I don't have the space to store huge volumes of wood, so my current theory is that scavenging will allow me to me to choose only the higher-BTU species, so I can store what I need in a smaller footprint.  I'm also realizing that I need to avoid species that take a long time to dry.  If it dries in one year, I only need to make room for about 2 cords.  If it takes 2 years, I need room for 4 cords... which ain't gonna happen on my lot.  Which is sad, because my neighbor across the street is taking down a big white oak in the spring.


----------



## MasterMech (Dec 30, 2012)

Scotty Overkill said:


> I agree 100%. I guess sometimes people gotta do what they gotta do, though.


I hate to admit it but I'm going to run out of fuel (wood) sometime around the end of Jan.  Price you pay for working 2 jobs and running a small engine shop in your garage. 

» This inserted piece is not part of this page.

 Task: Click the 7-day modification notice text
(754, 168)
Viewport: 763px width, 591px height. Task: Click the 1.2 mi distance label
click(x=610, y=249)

Makes it worse that I just processed 5 cords (give or take) of primo fuel that I can't even think about using until 2014.


----------



## ScotO (Dec 30, 2012)

MasterMech said:


> I hate to admit it but I'm going to run out of fuel (wood) sometime around the end of Jan. Price you pay for working 2 jobs and running a small engine shop in your garage.
> 
> Makes it worse that I just processed 5 cords (give or take) of primo fuel that I can't even think about using until 2014.


 my first two years were a struggle, kind of.  I was close to running out both years (was still working on my current horde), luckily for me, my neighbor with the 385 acre farm allows me to cut wood on the property, and I have the snowmobile and homemade sleigh, so I cut several VERY OLD standing dead white oaks and used them to get me by those first two winters.  Yeah, it wasn't as seasoned as I would have liked it to be, but it got me through the toughest part of two VERY HARD winters here in our area, and being I checked and cleaned the chimney every month or so regardless if it needed it or not, I was OK using the less-than-perfectly-seasoned wood.  Now that I'm three years (almost four years) ahead, I think I'm in good shape.....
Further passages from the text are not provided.